*What you have to do*: Word for word, copy out the entries below, but not the pictures in them.
(Beginning of Supplied entries)
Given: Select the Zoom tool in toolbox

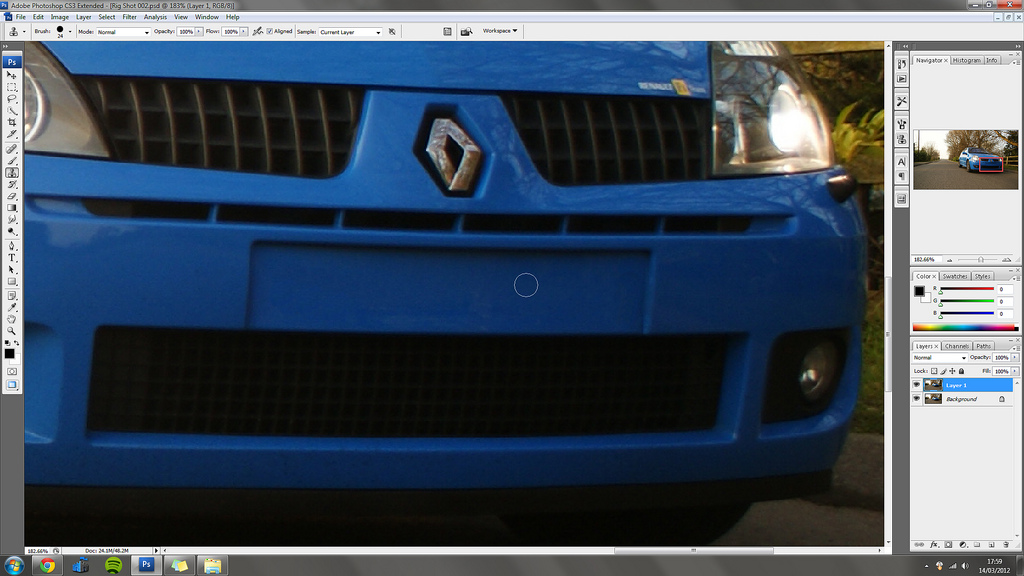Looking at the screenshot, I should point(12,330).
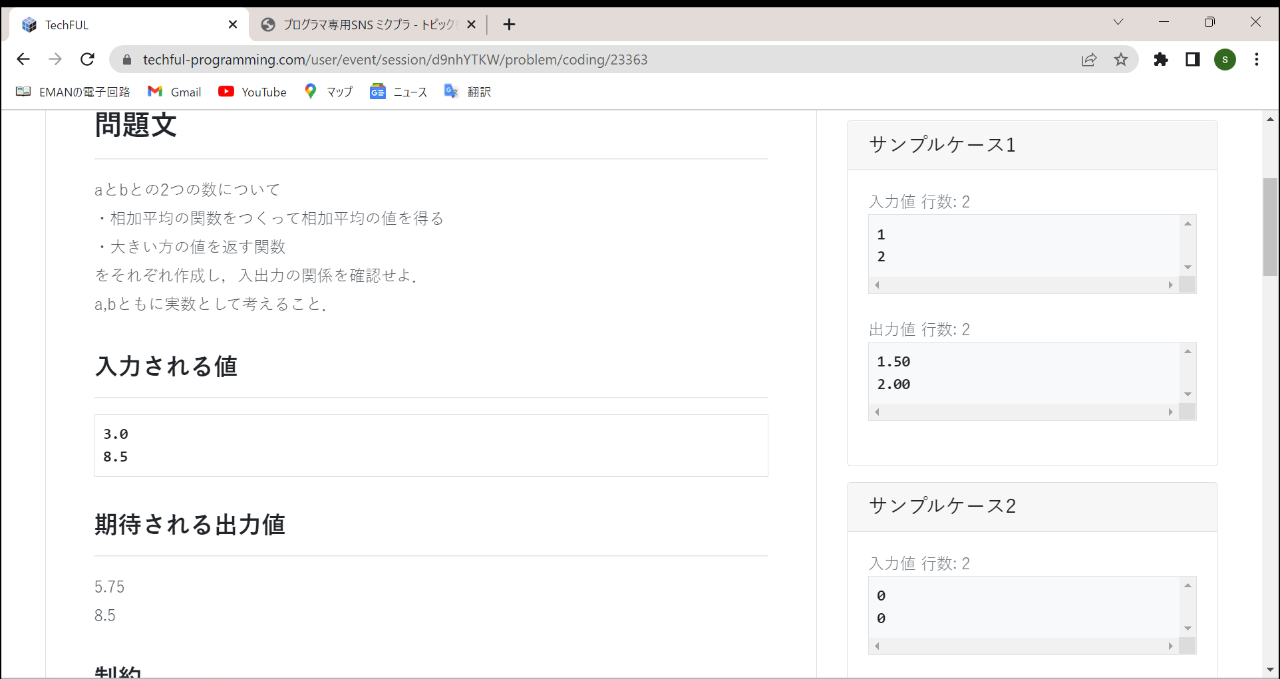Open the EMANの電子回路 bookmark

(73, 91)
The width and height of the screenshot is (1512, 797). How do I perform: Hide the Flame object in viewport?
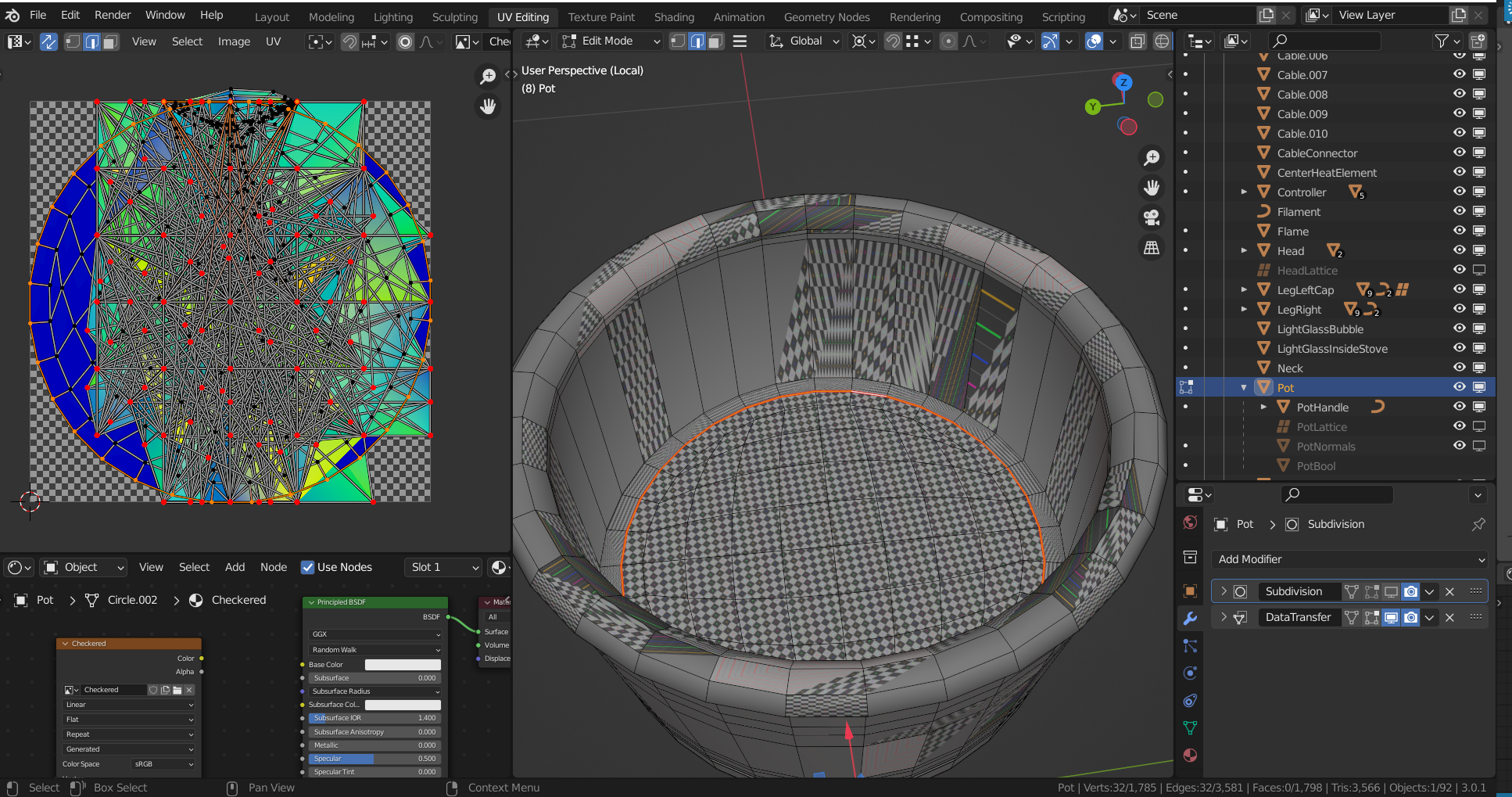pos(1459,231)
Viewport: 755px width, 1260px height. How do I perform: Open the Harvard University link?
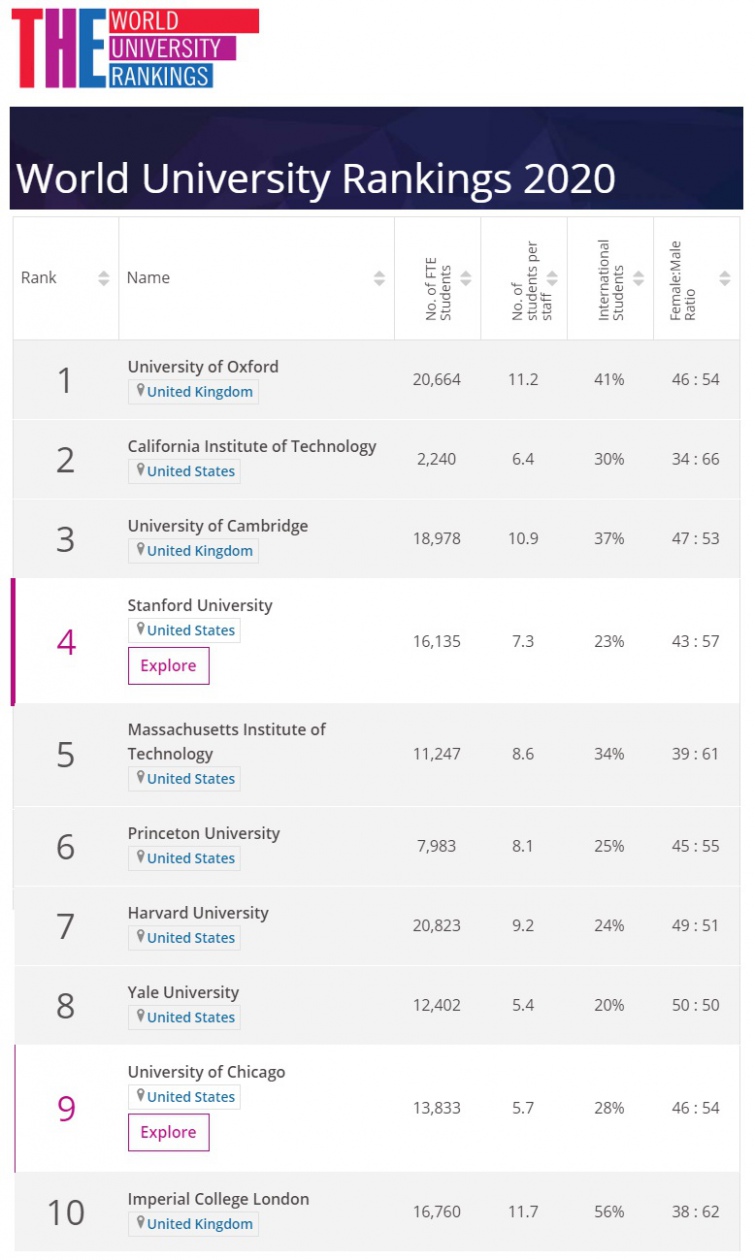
(End of Supplied entries)
*Expected output*:
Given: Select the Zoom tool in toolbox

Looking at the screenshot, I should point(12,330).
Open the EMANの電子回路 bookmark

(73, 91)
The width and height of the screenshot is (1512, 797). How do I perform: Hide the Flame object in viewport?
pos(1459,231)
Viewport: 755px width, 1260px height. How do I perform: Open the Harvard University link?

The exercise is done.